Super Mario Omega
Higsby | 2009 | 100 Exits | Download Link
Super Mario Omega is a classic old-school romhack created between 2007 and 2009. Featuring exactly 100 exits over eight worlds, it is one of the larger solo author hacks (the readme file proudly states that every single available sublevel was edited in some way). The hack was released right around the time the technology to insert tracks of custom music became available on the broader SMW romhacking scene. Listening to these old ports today, roughly 15 years after the fact, feels a bit quaint, as these early pieces often sound somewhat tinny and more often than not feature blatantly wrong notes and generally unfitting instruments. While I wouldn’t call them good, I do admit that I feel a bit of nostalgia whenever I hear them. Besides these custom songs, the hack also features custom background, foreground, and sprite graphics, but is otherwise completely vanilla (meaning there are no custom sprites or ASM gimmicks). The level design is on the traditional side too, with a heavy emphasis on finding secrets. These secrets mostly consist of finding dragon coins and one-ups in the early game, but as the game goes on, you find yourself hunting for secret exits and even midway points too. As the hack progresses, the length of the levels slowly increases, and there are even a couple of very challenging marathon stages at the end of the special world. Overall though, even by the end of the hack the difficulty never got too out of hand, as there are generally enough powerups around to somewhat mitigate the length of the later stages.
While the hack was widely praised when it was released, I unfortunately don’t think it stood the test of time particularly well, at least compared to some other hacks of the same era of SMW hacking. For one thing, the levels seem overly saturated with enemy sprites, and it doesn’t feel like a lot of care and thought was put into the placement of each individual one. While playing the hack, I really got the feeling that the author placed the foreground tiles first, and simply added the sprites later to fill in the empty space. While that is not necessarily a bad way to design a level, generally speaking it heightens the possibility of the player being put in awkward spots unforeseen by the author. It also adds to the feeling that the levels end up resembling each other, since no individual obstacles or setups ever stood out in my memory. Couple that with the fact that the individual levels of each world also often feature the exact same background and foreground graphics, as well as the same music and enemy sprites, and they really start to blur together after a while. Thinking about it, with the exception of the special world, no level really has any individuality or unique identity.

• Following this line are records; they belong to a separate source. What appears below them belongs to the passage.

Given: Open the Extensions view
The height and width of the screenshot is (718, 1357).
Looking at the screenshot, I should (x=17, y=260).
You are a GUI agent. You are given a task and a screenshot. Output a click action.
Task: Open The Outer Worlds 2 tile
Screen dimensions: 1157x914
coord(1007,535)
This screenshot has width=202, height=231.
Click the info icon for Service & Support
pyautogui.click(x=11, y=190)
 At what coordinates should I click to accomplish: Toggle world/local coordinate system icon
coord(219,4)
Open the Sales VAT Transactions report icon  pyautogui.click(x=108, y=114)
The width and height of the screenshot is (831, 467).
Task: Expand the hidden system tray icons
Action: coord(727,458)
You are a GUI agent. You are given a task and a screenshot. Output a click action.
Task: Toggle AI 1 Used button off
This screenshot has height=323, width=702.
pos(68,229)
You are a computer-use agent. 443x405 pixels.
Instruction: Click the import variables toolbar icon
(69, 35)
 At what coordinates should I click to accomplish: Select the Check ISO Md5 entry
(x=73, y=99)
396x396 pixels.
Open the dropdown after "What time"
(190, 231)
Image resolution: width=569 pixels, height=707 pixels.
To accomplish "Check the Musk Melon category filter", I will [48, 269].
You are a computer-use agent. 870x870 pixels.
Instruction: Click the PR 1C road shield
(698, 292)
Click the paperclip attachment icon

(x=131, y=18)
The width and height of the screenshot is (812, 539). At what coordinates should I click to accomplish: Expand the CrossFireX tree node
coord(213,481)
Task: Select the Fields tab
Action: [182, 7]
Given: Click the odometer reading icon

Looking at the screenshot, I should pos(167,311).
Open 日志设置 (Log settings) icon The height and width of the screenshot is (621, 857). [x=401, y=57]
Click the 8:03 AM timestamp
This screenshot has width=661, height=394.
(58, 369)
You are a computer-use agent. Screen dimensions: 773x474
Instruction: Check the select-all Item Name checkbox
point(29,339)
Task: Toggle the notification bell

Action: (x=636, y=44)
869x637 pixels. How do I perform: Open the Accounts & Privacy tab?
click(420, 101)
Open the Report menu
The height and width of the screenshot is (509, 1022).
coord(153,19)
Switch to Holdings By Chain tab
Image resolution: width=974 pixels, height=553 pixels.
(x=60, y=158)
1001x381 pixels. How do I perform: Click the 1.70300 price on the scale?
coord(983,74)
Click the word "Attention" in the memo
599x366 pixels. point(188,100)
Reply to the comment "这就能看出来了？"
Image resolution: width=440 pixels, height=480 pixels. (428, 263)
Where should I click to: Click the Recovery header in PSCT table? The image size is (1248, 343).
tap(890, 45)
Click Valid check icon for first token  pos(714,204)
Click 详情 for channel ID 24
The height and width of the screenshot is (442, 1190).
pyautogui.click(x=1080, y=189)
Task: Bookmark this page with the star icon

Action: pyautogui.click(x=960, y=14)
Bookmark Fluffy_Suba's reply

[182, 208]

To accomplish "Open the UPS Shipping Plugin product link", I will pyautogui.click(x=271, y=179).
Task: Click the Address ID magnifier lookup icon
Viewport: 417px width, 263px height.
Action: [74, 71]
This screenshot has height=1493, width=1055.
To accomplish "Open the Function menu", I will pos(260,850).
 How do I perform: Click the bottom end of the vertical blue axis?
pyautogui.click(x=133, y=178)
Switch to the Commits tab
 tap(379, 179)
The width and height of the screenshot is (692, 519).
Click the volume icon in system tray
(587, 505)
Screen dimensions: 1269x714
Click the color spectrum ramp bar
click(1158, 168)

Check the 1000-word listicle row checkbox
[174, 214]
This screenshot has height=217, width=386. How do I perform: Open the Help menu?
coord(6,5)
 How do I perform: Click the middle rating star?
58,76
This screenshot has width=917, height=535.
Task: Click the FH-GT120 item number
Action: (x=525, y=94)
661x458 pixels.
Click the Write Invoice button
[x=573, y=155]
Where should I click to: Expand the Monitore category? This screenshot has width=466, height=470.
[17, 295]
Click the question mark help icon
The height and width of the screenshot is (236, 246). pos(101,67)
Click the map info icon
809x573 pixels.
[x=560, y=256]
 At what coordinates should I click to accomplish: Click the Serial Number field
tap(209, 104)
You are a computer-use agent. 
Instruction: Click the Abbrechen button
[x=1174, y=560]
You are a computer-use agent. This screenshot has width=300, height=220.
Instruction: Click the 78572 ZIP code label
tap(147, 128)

As I mentioned above, the level design largely seems to focus on finding secrets. While I had completely given up on collecting the dragon coins early on during my playthrough, I did at least want to find every secret exit. In the end, I’m kind of in two minds about them. Some are genuinely pretty clever: For example, there’s an autoscroller where you need to find a hidden level entrance to manipulate the speed of the camera’s movement, and there’s a spotlight level where you need to backtrack to find a passage that you couldn’t see before. While these secrets might not sound incredibly creative written out like that, I appreciate how the creator made the vanilla mechanics interact with the level layout. On the other hand, other secret exits involved searching through giant mazes of identical looking sublevels, walking through hidden passages past seemingly solid foreground tiles, and in one particularly memorable case, completely replaying a 10 minute long gauntlet level, only to walk in one direction instead of the other before the goalpost. Needless to say, I did not particularly enjoy those moments.
All in all, I can’t really say I’d recommend this hack. While it had its moments, in my opinion it just wasn’t interesting enough to warrant its extended playtime. I suppose at the time this hack was released, people were generally playing these sorts of games with save states and rewinds, which would mitigate a lot of the issues I had with it. Looking at the hack from today’s perspective, I do find it interesting that as time has moved on, the heavy focus on finding secrets displayed in this hack has somewhat fallen out of fashion. With the advent of kaizo hacks, secret exits have become rarer and rarer, and even long standard hacks released nowadays have way fewer of them than they used to. I suppose if playing through this hack has taught me anything, it’s that hiding a secret exit in a meaningful and interesting way is a lot harder than it may seem.